Zhao's is a bold initiative and one with no easily determined time scale. If the interest in this project objective arises from a desire for scientific and rational policies which might identify and educate a larger cohort of exceptionally gifted children, perhaps one drawn from a wider social spectrum than conventional school systems and testing regimes deliver, it might have wide appeal.

If, however, it was to be deployed to exclude some children from access to the best locally available education its appeal would be greatest to those who dismiss the potential of the great majority of children to develop beyond expectations. Cummings is frank in his advocacy of special educational privileges for children who are identified as especially gifted.

From the standpoint of school improvement professionals, concerned with the education of that great majority of children who do not enjoy the class room conditions of the elite, the priority is to devise strategies that realise the educational potential of the many.

If it would be perverse to ignore science that showed a powerful role for heritability  in IQ test results it would be equally perverse to discount the significance of the uncontroversial finding that Cummings references: 'that good teachers improve reading standards for all'.

Education has a wider role than simply identifying and developing exceptionally gifted pupils. Such children have to live in a real world where the fullest development of each child's potential is the condition for the fullest development of society as a whole.

Behavioural genetics has a serious public relations problem in education circles that is not going to be easily dispelled by partisan polemics of the type deployed by Michael Gove's attack dogs.

Neither will it be rehabilitated if it is deployed to perpetuate an education system that allows privileged elites, whether those elites are selected by parental wealth or genetic endowment, to prosper while the needs of society as a whole, and of the individual child, are neglected.

A deeper understanding of the role of heritability factors in the development of the child is an undoubted common good. But a fixed gaze on the genome must not be at the expense of a 20/20 vision of education for all.

*      http://static.guim.co.uk/ni/1381763590219/-Some-thoughts-on-education.pdf

**    Hearnshaw, L.S. (1979). Cyril Burt: Psychologist. Ithaca, New York: Cornell University Press.

* **Activity**
Rewrite the passage of the excerpt on behavioral genetics and education starting at "Neither will it" and ending at "education for all.", replacing "common good" with "public good".

* **Dataset extract**
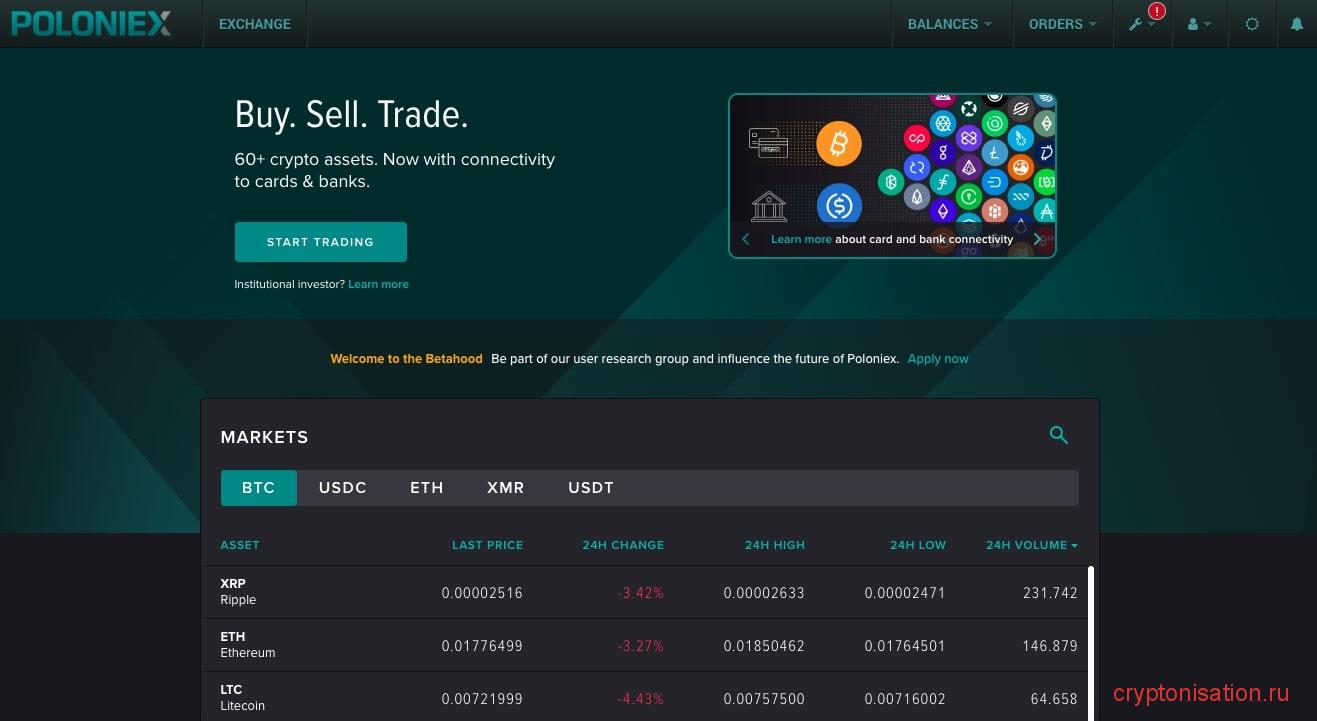Toggle the 24H VOLUME sort arrow
The image size is (1317, 721).
[1074, 546]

* **Answer box**
Neither will it be rehabilitated if it is deployed to perpetuate an education system that allows privileged elites, whether those elites are selected by parental wealth or genetic endowment, to prosper while the needs of society as a whole, and of the individual child, are neglected.

A deeper understanding of the role of heritability factors in the development of the child is an undoubted public good. But a fixed gaze on the genome must not be at the expense of a 20/20 vision of education for all.